Data for this exercise:
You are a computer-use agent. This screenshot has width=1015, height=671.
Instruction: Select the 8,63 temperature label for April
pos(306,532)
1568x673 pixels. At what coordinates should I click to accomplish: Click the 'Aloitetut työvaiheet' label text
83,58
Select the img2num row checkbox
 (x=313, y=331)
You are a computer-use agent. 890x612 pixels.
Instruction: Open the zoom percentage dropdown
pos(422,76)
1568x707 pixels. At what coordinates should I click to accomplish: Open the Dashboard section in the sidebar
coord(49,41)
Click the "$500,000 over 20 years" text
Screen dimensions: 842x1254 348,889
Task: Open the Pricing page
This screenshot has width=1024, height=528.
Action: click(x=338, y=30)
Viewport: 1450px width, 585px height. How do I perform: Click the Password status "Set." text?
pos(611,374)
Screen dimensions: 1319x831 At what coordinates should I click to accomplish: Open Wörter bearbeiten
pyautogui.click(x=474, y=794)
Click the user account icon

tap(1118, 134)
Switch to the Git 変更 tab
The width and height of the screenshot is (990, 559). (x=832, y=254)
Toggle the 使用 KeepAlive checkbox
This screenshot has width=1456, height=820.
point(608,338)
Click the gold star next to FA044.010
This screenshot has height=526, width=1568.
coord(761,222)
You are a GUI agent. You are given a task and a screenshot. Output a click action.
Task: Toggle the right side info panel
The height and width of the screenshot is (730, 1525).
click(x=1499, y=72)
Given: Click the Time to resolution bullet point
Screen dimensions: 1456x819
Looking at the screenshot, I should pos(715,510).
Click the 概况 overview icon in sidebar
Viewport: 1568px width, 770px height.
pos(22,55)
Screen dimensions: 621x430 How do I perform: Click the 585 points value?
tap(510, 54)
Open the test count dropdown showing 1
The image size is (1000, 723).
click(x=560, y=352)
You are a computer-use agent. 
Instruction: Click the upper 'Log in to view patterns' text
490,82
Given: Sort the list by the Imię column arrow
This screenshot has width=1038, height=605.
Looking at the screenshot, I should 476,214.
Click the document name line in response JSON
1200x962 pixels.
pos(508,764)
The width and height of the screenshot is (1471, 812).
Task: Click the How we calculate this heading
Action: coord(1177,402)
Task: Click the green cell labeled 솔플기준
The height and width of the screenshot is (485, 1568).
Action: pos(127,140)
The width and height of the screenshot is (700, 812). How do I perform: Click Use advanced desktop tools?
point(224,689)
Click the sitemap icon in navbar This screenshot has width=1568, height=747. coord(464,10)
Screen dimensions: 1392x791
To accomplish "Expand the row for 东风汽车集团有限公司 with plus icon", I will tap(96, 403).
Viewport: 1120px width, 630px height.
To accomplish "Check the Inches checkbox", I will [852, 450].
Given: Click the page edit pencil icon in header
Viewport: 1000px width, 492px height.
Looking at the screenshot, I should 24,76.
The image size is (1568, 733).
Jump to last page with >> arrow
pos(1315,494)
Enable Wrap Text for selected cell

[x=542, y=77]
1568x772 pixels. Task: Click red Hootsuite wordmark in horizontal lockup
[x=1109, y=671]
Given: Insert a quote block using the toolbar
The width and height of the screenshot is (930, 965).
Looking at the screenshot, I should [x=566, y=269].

Goal:
Transcribe every line of the entries above exactly, with no changes.

Complete output:
You are a computer-use agent. This screenshot has width=1015, height=671.
Instruction: Select the 8,63 temperature label for April
pos(306,532)
1568x673 pixels. At what coordinates should I click to accomplish: Click the 'Aloitetut työvaiheet' label text
83,58
Select the img2num row checkbox
 (x=313, y=331)
You are a computer-use agent. 890x612 pixels.
Instruction: Open the zoom percentage dropdown
pos(422,76)
1568x707 pixels. At what coordinates should I click to accomplish: Open the Dashboard section in the sidebar
coord(49,41)
Click the "$500,000 over 20 years" text
Screen dimensions: 842x1254 348,889
Task: Open the Pricing page
This screenshot has width=1024, height=528.
Action: click(x=338, y=30)
Viewport: 1450px width, 585px height. How do I perform: Click the Password status "Set." text?
pos(611,374)
Screen dimensions: 1319x831 At what coordinates should I click to accomplish: Open Wörter bearbeiten
pyautogui.click(x=474, y=794)
Click the user account icon

tap(1118, 134)
Switch to the Git 変更 tab
The width and height of the screenshot is (990, 559). (x=832, y=254)
Toggle the 使用 KeepAlive checkbox
This screenshot has width=1456, height=820.
point(608,338)
Click the gold star next to FA044.010
This screenshot has height=526, width=1568.
coord(761,222)
You are a GUI agent. You are given a task and a screenshot. Output a click action.
Task: Toggle the right side info panel
The height and width of the screenshot is (730, 1525).
click(x=1499, y=72)
Given: Click the Time to resolution bullet point
Screen dimensions: 1456x819
Looking at the screenshot, I should pos(715,510).
Click the 概况 overview icon in sidebar
Viewport: 1568px width, 770px height.
pos(22,55)
Screen dimensions: 621x430 How do I perform: Click the 585 points value?
tap(510, 54)
Open the test count dropdown showing 1
The image size is (1000, 723).
click(x=560, y=352)
You are a computer-use agent. 
Instruction: Click the upper 'Log in to view patterns' text
490,82
Given: Sort the list by the Imię column arrow
This screenshot has width=1038, height=605.
Looking at the screenshot, I should 476,214.
Click the document name line in response JSON
1200x962 pixels.
pos(508,764)
The width and height of the screenshot is (1471, 812).
Task: Click the How we calculate this heading
Action: coord(1177,402)
Task: Click the green cell labeled 솔플기준
The height and width of the screenshot is (485, 1568).
Action: pos(127,140)
The width and height of the screenshot is (700, 812). How do I perform: Click Use advanced desktop tools?
point(224,689)
Click the sitemap icon in navbar This screenshot has width=1568, height=747. coord(464,10)
Screen dimensions: 1392x791
To accomplish "Expand the row for 东风汽车集团有限公司 with plus icon", I will tap(96, 403).
Viewport: 1120px width, 630px height.
To accomplish "Check the Inches checkbox", I will [852, 450].
Given: Click the page edit pencil icon in header
Viewport: 1000px width, 492px height.
Looking at the screenshot, I should 24,76.
The image size is (1568, 733).
Jump to last page with >> arrow
pos(1315,494)
Enable Wrap Text for selected cell

[x=542, y=77]
1568x772 pixels. Task: Click red Hootsuite wordmark in horizontal lockup
[x=1109, y=671]
Given: Insert a quote block using the toolbar
The width and height of the screenshot is (930, 965).
Looking at the screenshot, I should [x=566, y=269].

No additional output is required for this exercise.